- _AUFGABEN_:
1. Nach welcher Vorschrift der VwGO wird laut dem Textauszug die Wiedereinsetzung in den vorigen Stand geprüft?
2. Fassen Sie den Textauszug in zwei Sätzen zusammen.

Fehl geht schließlich auch der Einwand des Klägers, dass eine Zustellung an eine in der Wohnung befindliche Person wie bspw. seine Tochter möglich gewesen wäre. Dass diese vom Kläger bevollmächtigt gewesen wäre, ihn gegenüber der Beklagten zu vertreten oder etwaige ihn betreffende Schreiben und Bescheide entgegenzunehmen, ist weder vom Kläger vorgetragen noch ergibt sich dies aus den Angaben der Tochter bei ihrer Zeugenvernehmung durch die Polizei noch befindet sich eine entsprechende Vollmacht in den Behördenakten (vgl. BayVGH, B.v. 20.1.2016 – 10 C 15.723 – juris Rn. 16).
Dem Kläger war auch nicht nach § 60 Abs. 1 VwGO Wiedereinsetzung in den vorigen Stand zu gewähren, weil er ohne Verschulden verhindert gewesen wäre, die Klagefrist einzuhalten. Ein Verschulden im Sinne von § 60 Abs. 1 VwGO ist dann anzunehmen, wenn der Betroffene diejenige Sorgfalt außer Acht lässt, die für einen gewissenhaften und seine Rechte und Pflichten sachgemäß wahrnehmenden Prozessführenden geboten ist und die ihm nach den gesamten Umständen des konkreten Falles zuzumuten war (vgl. BVerwG, B.v. 4.10.2002 – 5 C 47.01, 5 B 33.01 – juris Rn. 2 m.w.N.). Der Kläger hat dadurch, dass er sich nicht mehr in seiner bisherigen, der Beklagten bekannten Wohnung, sondern an einem unbekannten Ort aufgehalten hat, ohne Vorsorge dafür zu treffen, dass ihm Schriftstücke der Beklagten zugeleitet werden konnten, die öffentliche Zustellung selbst verursacht und damit diejenige Sorgfalt außer Acht gelassen, die für einen gewissenhaften und seine Rechte und Pflichten sachgemäß wahrnehmenden Betroffenen geboten und ihm nach den gesamten Umständen des konkreten Falles zuzumuten war.

- _DATENAUSZÜGE_:

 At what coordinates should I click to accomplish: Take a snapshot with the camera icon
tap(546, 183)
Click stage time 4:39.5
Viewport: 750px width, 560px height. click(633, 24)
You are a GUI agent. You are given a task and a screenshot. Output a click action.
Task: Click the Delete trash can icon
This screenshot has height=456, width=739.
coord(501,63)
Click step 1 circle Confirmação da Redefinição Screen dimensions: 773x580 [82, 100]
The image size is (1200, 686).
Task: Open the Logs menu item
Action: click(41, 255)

- _ERWARTETE ERGEBNISSE_:
1. § 60 Abs. 1 VwGO

2. Der Einwand des Klägers, eine Zustellung an eine in der Wohnung befindliche Person wie seine Tochter wäre möglich gewesen, geht fehl, da eine Bevollmächtigung der Tochter weder vorgetragen noch sonst ersichtlich ist. Wiedereinsetzung in den vorigen Stand nach § 60 Abs. 1 VwGO war ihm nicht zu gewähren, weil er sich ohne Vorsorge für die Zuleitung von Schriftstücken an einem unbekannten Ort aufhielt, die öffentliche Zustellung dadurch selbst verursachte und so die gebotene Sorgfalt außer Acht ließ.